Connecticut is far ahead of other states in knowing the race and ethnicity of those being vaccinated against COVID-19, which is key to understanding whether there is racial equity in the state’s vaccine rollout as the pandemic continues to disproportionately kill Black and Hispanic residents.
Nationwide, the federal government is missing the race and ethnicity data for 48% of those who have been vaccinated, compared to 26% in Connecticut.
Dr. Marcella Nunez-Smith, a Yale professor and the chair of the White House’s COVID-19 Health Equity Task Force, said last week that she is troubled by the lack of vaccine distribution data across the country.
“So let me be clear, you know we cannot ensure an equitable vaccination program without data to guide us,” she said. “I am worried about how behind we are. We must address these insufficient data points as an urgent priority.”
She said the U.S. is behind on race and ethnicity data for vaccines for a few reasons, including a lack of federal coordination, an uneven rollout among states and “inconsistent emphasis on equity in the earliest days of vaccination.”
“Those dynamics don’t just hurt our statistics, they hurt our communities at the highest risk that have been the hardest hit,” she said. “We need [data] to drive an equitable response. Achieving equity requires an understanding of the disparities that exist, and we do this through understanding the data.”
A lot of the data about COVID-19 comes into the CDC without a breakout of race or ethnicity people, “but it is more likely that it reflects the inherent inequities in how our data are collected and reported in different places based on resources and how much equity is prioritized.”

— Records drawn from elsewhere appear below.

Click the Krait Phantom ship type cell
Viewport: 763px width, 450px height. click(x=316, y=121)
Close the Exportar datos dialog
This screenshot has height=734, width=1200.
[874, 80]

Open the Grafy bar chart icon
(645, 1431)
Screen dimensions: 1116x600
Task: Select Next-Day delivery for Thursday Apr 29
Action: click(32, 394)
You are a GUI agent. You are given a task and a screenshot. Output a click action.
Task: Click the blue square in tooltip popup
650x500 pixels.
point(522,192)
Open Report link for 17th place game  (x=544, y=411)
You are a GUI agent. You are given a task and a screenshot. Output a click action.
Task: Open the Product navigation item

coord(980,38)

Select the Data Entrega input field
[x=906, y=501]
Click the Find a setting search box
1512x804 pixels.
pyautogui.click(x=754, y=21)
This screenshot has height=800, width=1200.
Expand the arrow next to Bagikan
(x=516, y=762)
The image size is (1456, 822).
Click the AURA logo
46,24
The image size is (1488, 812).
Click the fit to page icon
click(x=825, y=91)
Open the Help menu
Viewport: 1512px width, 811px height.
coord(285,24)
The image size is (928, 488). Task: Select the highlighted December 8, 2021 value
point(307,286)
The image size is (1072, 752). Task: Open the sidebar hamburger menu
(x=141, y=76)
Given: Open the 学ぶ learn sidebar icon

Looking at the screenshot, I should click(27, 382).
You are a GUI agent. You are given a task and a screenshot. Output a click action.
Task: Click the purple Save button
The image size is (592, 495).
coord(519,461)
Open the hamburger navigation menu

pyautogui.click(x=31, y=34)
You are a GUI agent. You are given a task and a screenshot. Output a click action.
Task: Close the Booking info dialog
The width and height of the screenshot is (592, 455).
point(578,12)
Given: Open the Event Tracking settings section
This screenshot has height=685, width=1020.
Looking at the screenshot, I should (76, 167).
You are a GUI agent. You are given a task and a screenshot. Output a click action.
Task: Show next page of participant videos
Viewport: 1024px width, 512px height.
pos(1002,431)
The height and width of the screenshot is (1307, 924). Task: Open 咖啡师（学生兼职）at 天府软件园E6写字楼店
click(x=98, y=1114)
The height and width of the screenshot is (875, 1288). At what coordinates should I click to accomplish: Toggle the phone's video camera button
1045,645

With its release Wednesday, Connecticut became the 24th state to outline the race and ethnic breakdown of vaccinations. So far, every state shows glaring gaps in vaccination rates between race and ethnicities.
State officials, however, said Wednesday they do not plan to regularly release this data because of the “unreliable nature” of their ability to collect the data.
DPH officials warned vaccinators of the racial disparity in a memo sent over the weekend, which bluntly stated they have been disproportionately vaccinating “wealthier and whiter” people and not the state’s most vulnerable populations.
To reverse this trend, the state is deploying additional vaccines to historically underserved communities “to ensure there is no shortage of doses.
An additional roughly 10% of the state’s allocation will go to “high SVI towns” for use at clinics targeted for senior housing, congregate settings and other locations with populations that might not have easy access to vaccine.
Two-thirds of the 60 additional pharmacies that will begin receiving doses this week will be located in vulnerable communities and the remaining in rural, underserved towns.
Last week, DPH released vaccine data that showed that only five communities in the state have vaccinated more than 80% of their over 75-and-older population, and all of them were smaller towns.
The data also showed that vaccinations were going much slower in communities deemed to be on the Centers for Disease Control and Prevention’s “socially vulnerable index” — a measure of communities that are most likely to need assistance in a public health emergency, according to state officials — and that many of the bigger cities such as Bridgeport, New Britain and Waterbury were lagging way behind small, suburban, mostly white communities.
Correction: An earlier version of this story misspelled the first name of the interim commissioner of public health. Her name is Deidre Gifford, not Deirdre Gifford.
This story has been updated to clarity that 10% of additional vaccine doses, not 10% of all doses, will go to vulnerable towns and settings.